| Text provided |
A "Boy Who Cried Wolf" syndrome when it comes to suicide, etc.

Clicked send by mistake, and couldn’t complete my previous post within the edit window :mad:.

Bit of a tangent, but this is not true in all cases. Sometimes, severe enough depression could severely hamper the ability to think or do anything, much less scheme or contemplate suicide. In his excellent book, The Noonday Demon, Andrew Solomon describes that during the worst period of his depression “when I could hardly cut up a lamb chop”, he wasn’t a threat to anyone. However, as he recovered slightly, he was able to think and do everyday activities but he was not able to feel any pleasure; it was at this time that he also started having suicidal thoughts.

In short, I guess this is a complicated illness whose exact effects can vary from person to person.

It’s impossible to second-guess why someone would call a suicide hotline. Every caller is coming from a different place, and is calling with different expectations. In fact, sometimes it’s appropriate to ask a client what they were expecting when they called.

As far as suicide itself is concerned . . . some people call with the intention of being talked out of it, while others may already be in the process, and need someone to know what has become of them. The frustrating thing for a hotline counselor is that most of the time, you have no idea what has become of a given caller.

I’m going to put everything on the line here, only because I know what it’s like, and I hope this helps.

I knew something was terribly wrong, but I didn’t know what. I wanted to be hospitalized, but my (so-called) “doctor” had the attitude that I would hate being hospitalized and that furthermore, mental illness was something you should just “pull yourself out of by your bootstraps.” And I was too sick to have it together enough to defy her.

After about six months of agony, I felt like the only way to end the pain was to die. I had never threatened suicide, but I know now my husband was afraid I would do it–but for reasons I don’t want to go into, he believed my doctor that things would get better by themselves.

I formulated a plan, wrote a letter so people would know why I had done it. I was getting ready to leave the house and drive to the bridge I planned to jump off of, and my husband must have seen something in me that told him this was it. He asked me point blank if I was going to go kill myself and I confessed that I was.

He took me to the ER, I was hospitalized–which ironically turned out to be one of the best experiences of my life–and now, with medication, I have been stable for 15 years and live a completely normal life.

| Actions to take |
1 – In the forum thread, repeat the part from "Bit of a tangent, but" up to and including "having suicidal thoughts." word for word.
2 – Which words or phrases in the forum thread are set inside quotation marks? Give all of them.
3 – According to the forum thread, how long has the writer of the last post been stable on medication?
The data that follows isn't needed for anything here.

| Source material |
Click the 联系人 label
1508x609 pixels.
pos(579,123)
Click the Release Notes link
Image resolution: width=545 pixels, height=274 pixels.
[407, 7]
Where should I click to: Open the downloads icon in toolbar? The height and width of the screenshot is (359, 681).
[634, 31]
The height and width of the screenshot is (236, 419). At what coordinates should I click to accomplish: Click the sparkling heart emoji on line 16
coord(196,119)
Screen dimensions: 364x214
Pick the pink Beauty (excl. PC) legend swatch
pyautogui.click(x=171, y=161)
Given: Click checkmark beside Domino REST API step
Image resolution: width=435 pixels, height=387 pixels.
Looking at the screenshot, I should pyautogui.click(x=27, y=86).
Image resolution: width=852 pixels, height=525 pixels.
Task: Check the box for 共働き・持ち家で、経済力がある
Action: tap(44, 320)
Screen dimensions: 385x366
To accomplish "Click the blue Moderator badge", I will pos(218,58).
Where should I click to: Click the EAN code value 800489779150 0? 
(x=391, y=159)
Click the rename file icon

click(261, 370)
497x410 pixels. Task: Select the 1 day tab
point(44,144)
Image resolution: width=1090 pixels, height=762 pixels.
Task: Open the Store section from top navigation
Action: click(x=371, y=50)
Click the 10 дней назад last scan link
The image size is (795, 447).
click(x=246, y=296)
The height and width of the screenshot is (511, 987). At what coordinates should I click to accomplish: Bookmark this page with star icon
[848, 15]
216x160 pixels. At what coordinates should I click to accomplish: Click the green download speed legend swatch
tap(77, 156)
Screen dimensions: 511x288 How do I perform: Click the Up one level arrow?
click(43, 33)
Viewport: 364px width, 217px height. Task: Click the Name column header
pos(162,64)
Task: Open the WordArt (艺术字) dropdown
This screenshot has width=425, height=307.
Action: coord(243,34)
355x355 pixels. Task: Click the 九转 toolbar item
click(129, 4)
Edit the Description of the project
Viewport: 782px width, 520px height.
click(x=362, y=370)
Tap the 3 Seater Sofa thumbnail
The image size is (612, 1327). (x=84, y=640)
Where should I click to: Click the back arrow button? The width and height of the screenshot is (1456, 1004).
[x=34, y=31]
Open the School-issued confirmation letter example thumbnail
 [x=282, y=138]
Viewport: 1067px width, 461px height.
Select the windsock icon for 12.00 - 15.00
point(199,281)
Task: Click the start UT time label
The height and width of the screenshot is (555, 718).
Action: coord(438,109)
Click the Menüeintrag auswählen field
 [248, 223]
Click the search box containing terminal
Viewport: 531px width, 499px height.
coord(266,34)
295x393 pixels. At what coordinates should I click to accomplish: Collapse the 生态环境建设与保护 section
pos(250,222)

| Results of the tasks |
1 –
Bit of a tangent, but this is not true in all cases. Sometimes, severe enough depression could severely hamper the ability to think or do anything, much less scheme or contemplate suicide. In his excellent book, The Noonday Demon, Andrew Solomon describes that during the worst period of his depression “when I could hardly cut up a lamb chop”, he wasn’t a threat to anyone. However, as he recovered slightly, he was able to think and do everyday activities but he was not able to feel any pleasure; it was at this time that he also started having suicidal thoughts.

2 –
- "Boy Who Cried Wolf"
- "when I could hardly cut up a lamb chop"
- "doctor"
- "pull yourself out of by your bootstraps."

3 – 15 years.